__GOAL OF THE EXERCISE__
Scan the entries below and return each line that contains "settings".
· · · ·
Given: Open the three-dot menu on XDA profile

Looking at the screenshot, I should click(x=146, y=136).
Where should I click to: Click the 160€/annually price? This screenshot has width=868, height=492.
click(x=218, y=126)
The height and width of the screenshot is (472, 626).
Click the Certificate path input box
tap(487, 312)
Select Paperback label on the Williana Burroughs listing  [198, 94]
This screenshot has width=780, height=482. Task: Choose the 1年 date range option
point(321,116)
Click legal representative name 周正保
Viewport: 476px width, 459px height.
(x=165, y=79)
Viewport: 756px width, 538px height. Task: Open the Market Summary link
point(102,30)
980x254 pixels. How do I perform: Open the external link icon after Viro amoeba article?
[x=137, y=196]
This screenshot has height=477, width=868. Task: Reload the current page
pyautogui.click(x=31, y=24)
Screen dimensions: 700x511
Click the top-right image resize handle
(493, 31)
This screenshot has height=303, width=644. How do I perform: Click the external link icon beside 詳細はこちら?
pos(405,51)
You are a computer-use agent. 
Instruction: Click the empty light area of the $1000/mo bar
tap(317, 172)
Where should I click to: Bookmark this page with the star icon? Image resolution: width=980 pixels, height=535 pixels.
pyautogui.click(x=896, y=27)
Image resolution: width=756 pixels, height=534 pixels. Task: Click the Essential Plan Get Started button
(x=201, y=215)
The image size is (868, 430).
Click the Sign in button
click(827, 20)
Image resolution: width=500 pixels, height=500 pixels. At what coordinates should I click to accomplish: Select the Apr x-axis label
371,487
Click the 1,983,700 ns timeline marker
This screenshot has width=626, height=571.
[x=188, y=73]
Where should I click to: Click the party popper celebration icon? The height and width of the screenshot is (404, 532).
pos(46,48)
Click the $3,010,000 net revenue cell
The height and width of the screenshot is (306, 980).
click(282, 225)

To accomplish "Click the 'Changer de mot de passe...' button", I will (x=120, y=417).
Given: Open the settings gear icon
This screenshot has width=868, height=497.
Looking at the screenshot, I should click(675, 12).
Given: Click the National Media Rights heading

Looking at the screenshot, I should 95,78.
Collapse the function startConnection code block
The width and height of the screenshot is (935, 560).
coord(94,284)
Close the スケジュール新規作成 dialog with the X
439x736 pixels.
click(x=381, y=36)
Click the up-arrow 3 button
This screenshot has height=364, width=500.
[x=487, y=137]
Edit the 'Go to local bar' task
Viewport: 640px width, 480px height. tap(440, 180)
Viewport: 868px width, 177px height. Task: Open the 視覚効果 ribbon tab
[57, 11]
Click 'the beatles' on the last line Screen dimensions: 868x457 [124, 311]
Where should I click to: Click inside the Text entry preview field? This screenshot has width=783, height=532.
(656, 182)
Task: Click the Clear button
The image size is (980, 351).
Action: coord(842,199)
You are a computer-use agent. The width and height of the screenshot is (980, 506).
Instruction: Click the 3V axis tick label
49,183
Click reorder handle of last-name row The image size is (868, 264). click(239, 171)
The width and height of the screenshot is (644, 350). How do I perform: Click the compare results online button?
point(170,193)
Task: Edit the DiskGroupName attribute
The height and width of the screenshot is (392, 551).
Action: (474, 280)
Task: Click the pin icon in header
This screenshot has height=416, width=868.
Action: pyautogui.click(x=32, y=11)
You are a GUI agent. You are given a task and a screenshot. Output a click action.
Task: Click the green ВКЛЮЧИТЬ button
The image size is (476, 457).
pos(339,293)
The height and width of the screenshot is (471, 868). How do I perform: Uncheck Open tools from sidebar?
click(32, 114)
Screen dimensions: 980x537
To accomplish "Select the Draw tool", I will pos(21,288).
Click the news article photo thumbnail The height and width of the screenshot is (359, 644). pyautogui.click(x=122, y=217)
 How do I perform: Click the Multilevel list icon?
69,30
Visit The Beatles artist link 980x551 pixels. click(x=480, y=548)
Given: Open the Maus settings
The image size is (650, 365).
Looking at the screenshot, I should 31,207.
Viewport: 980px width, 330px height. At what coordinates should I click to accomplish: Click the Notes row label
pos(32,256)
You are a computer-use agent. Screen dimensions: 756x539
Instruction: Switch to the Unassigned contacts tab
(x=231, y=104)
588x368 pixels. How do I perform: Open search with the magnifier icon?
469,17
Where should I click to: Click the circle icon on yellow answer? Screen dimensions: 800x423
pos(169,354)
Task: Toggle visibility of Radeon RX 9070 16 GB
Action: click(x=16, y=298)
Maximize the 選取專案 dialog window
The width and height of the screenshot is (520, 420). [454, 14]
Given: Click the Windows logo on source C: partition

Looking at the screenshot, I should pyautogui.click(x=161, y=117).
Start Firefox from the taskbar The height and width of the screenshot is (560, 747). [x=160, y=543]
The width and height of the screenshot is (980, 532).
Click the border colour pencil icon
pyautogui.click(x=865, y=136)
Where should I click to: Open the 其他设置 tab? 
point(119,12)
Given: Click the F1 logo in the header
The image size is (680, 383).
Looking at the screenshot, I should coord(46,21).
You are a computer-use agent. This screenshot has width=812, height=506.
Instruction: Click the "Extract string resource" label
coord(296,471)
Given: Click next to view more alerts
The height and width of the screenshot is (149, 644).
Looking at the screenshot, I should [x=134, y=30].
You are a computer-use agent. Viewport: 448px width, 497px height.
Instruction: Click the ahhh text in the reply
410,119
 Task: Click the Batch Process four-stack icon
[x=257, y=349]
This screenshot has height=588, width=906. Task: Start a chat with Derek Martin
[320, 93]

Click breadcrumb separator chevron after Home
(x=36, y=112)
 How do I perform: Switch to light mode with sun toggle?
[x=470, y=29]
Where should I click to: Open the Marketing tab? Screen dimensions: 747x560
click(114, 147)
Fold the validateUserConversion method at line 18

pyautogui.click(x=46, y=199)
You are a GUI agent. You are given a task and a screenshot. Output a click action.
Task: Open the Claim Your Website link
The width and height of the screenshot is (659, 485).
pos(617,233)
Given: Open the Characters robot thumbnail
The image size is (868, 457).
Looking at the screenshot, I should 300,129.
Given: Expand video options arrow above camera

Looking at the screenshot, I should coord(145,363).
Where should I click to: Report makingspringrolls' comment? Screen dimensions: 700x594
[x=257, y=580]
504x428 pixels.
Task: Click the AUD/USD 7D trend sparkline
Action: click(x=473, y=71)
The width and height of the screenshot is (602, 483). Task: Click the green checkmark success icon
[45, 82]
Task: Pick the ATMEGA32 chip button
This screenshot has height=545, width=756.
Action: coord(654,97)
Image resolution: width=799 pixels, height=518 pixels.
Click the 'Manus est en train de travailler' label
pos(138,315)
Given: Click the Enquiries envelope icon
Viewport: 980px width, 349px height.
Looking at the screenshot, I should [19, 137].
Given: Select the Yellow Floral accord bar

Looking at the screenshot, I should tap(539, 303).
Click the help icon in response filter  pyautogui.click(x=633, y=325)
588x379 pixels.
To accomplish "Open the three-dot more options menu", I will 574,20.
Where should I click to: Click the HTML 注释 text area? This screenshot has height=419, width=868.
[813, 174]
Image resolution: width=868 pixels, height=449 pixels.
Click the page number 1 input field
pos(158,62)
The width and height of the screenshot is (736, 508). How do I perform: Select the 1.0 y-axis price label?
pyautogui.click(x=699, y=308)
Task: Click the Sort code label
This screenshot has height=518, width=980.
· · · ·
__RESPONSE AREA__
Given: Open the settings gear icon
Given: Open the Maus settings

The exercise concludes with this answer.